**TASK SET**
a) Answer each question from the interview passage on radiology images, in a few words.
(i) What two causes does it give for the rising pressure on healthcare and radiology departments?
(ii) Which two kinds of images does it say front line clinical personnel already widely read themselves?
(iii) What does it say clinicians nearly always have the possibility to do, while radiologists infrequently do?
b) Decide whether each statement agrees with the interview passage on radiology images. Answer yes or no, and quote the words of the passage that decide it.
(i) Vastly expanding the number of radiologists is presented as the more cost effective model.
(ii) Training and accreditation in diagnostic imaging are suggested as a central part of all clinician accreditation.
(iii) Clinicians are advised to look only at the radiologist's report.

**SELECTED PASSAGE**
================================

Going back to making images available outside the radiology department, would you give some examples of how healthcare would benefit from that?
The pressure on healthcare and radiology departments is constantly increasing and will continue to do so due to increasing dependence on imaging and an increasingly aging population. In order to continue to deliver care in a reasonable time frame, one of two things need to happen. Either we need to vastly expand the number of radiologists so that reporting can be done as close to real time as possible. Alternatively we can plan to use the possibilities in IT to empower front line clinical personnel to read and act on images themselves as is widely done with chest X-rays, and orthopaedic radiographs today. In an increasingly constrained financial environment it seems to me, that the latter model is more cost effective.
There is clearly the huge challenge of maintaining the quality and safety which a dedicated radiology corps currently provides but there is no intrinsic reason why this could not be addressed over time through making training and accreditation in diagnostic imaging a central part of all clinician accreditation.
Making images widely available throughout the hospital gives clinicians the potential to make a more complete patient diagnosis. They could use radiology images such as a CT scan, as part of the input in their overall patient assessment rather than only looking at the radiologist’s report. Nothing beats looking at the images with the patient actually in front of you. Radiologists infrequently have that possibility, whereas clinicians nearly always do.

================================

**INPUT DATA**
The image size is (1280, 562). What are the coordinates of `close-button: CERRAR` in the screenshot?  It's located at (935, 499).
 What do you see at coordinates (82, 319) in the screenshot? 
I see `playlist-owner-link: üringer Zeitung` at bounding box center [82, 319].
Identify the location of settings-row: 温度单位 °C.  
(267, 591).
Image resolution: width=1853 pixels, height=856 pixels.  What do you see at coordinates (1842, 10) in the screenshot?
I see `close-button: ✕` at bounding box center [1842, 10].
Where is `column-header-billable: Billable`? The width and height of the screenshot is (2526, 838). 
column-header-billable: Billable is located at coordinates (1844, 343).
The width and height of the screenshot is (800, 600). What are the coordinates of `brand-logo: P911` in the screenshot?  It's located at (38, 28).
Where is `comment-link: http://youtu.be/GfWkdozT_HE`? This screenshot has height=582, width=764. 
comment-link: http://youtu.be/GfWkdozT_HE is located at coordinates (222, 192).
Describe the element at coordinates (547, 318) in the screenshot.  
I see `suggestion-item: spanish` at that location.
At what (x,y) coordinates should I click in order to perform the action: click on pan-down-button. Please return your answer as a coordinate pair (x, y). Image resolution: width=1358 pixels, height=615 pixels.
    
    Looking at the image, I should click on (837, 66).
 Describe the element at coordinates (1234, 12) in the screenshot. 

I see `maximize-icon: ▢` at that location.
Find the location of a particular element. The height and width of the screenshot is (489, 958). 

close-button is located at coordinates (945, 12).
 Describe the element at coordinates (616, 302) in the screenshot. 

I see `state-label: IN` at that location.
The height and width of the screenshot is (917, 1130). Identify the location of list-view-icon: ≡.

================================

**ANSWERS FOR EACH ITEM**
a)
(i) Increasing dependence on imaging and an increasingly aging population.
(ii) Chest X-rays and orthopaedic radiographs.
(iii) Look at the images with the patient actually in front of them.

b)
(i) No: "Alternatively we can plan to use the possibilities in IT to empower front line clinical personnel to read and act on images themselves" and "it seems to me, that the latter model is more cost effective."
(ii) Yes: "through making training and accreditation in diagnostic imaging a central part of all clinician accreditation."
(iii) No: "They could use radiology images such as a CT scan, as part of the input in their overall patient assessment rather than only looking at the radiologist’s report."